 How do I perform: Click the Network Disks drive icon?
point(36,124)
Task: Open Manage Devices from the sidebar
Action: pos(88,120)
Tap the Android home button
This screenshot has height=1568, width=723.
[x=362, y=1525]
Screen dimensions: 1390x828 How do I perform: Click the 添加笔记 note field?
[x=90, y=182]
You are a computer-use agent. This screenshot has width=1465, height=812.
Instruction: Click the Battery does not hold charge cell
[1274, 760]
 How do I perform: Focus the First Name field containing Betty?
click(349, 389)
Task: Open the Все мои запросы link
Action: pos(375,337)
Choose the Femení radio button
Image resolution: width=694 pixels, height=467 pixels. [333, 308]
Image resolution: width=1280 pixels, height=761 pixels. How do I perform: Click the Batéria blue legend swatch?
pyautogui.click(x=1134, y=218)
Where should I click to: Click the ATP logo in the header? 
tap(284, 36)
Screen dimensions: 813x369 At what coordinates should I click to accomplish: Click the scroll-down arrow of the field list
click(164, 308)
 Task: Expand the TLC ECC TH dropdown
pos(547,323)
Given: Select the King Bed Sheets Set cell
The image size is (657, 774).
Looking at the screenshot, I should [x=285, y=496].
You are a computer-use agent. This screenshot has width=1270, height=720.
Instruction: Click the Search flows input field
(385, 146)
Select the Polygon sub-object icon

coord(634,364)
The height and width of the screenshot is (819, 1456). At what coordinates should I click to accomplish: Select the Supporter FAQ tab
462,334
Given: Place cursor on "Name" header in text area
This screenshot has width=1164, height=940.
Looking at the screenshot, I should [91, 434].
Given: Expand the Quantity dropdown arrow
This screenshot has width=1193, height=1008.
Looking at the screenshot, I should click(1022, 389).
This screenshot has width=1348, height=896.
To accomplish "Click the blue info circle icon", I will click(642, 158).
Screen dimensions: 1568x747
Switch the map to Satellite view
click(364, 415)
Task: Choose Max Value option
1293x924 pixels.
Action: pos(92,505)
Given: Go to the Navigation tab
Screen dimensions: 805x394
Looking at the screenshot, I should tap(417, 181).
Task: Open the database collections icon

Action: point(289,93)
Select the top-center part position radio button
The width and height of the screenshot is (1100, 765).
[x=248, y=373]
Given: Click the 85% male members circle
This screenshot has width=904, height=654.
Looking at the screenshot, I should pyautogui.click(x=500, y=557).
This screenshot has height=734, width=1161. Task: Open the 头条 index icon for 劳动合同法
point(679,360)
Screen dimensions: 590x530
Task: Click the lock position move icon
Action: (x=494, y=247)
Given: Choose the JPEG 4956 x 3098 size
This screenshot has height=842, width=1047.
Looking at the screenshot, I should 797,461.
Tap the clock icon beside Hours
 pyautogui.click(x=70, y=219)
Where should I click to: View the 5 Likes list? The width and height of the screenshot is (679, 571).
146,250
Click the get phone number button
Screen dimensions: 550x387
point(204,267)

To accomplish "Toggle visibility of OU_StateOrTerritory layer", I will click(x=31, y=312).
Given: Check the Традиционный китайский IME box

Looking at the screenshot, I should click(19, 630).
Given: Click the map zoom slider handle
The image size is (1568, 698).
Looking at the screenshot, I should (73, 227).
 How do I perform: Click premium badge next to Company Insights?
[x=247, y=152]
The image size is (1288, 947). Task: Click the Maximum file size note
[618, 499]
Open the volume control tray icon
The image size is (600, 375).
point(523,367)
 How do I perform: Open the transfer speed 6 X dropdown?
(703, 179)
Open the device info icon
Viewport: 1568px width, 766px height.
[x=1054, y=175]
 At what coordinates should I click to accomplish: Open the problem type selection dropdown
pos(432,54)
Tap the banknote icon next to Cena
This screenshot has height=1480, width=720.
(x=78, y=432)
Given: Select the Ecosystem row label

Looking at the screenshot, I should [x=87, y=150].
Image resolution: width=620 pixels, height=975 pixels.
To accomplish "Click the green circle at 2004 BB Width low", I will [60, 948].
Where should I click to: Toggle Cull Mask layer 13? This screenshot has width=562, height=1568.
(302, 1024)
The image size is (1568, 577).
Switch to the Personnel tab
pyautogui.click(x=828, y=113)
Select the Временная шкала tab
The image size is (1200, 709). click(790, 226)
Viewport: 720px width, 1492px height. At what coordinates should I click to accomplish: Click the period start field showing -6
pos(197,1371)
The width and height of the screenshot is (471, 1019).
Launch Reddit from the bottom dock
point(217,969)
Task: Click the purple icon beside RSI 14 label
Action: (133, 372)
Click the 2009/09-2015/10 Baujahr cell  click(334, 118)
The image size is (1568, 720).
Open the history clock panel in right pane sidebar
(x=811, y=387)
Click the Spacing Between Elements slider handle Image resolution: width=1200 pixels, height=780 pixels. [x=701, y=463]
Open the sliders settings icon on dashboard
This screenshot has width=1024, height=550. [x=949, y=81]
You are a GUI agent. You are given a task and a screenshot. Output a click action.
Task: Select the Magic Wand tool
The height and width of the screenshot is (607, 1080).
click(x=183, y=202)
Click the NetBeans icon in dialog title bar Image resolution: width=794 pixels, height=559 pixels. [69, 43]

··········

Instructions to follow: Set down, unchanged, only those lines above that fall between the line with "Given: Expand the Quantity dropdown arrow" and the line with "Given: Choose the JPEG 4956 x 3098 size", the two end lines included.

Exercise output:
Given: Expand the Quantity dropdown arrow
This screenshot has width=1193, height=1008.
Looking at the screenshot, I should click(1022, 389).
This screenshot has width=1348, height=896.
To accomplish "Click the blue info circle icon", I will click(642, 158).
Screen dimensions: 1568x747
Switch the map to Satellite view
click(364, 415)
Task: Choose Max Value option
1293x924 pixels.
Action: pos(92,505)
Given: Go to the Navigation tab
Screen dimensions: 805x394
Looking at the screenshot, I should tap(417, 181).
Task: Open the database collections icon

Action: point(289,93)
Select the top-center part position radio button
The width and height of the screenshot is (1100, 765).
[x=248, y=373]
Given: Click the 85% male members circle
This screenshot has width=904, height=654.
Looking at the screenshot, I should pyautogui.click(x=500, y=557).
This screenshot has height=734, width=1161. Task: Open the 头条 index icon for 劳动合同法
point(679,360)
Screen dimensions: 590x530
Task: Click the lock position move icon
Action: (x=494, y=247)
Given: Choose the JPEG 4956 x 3098 size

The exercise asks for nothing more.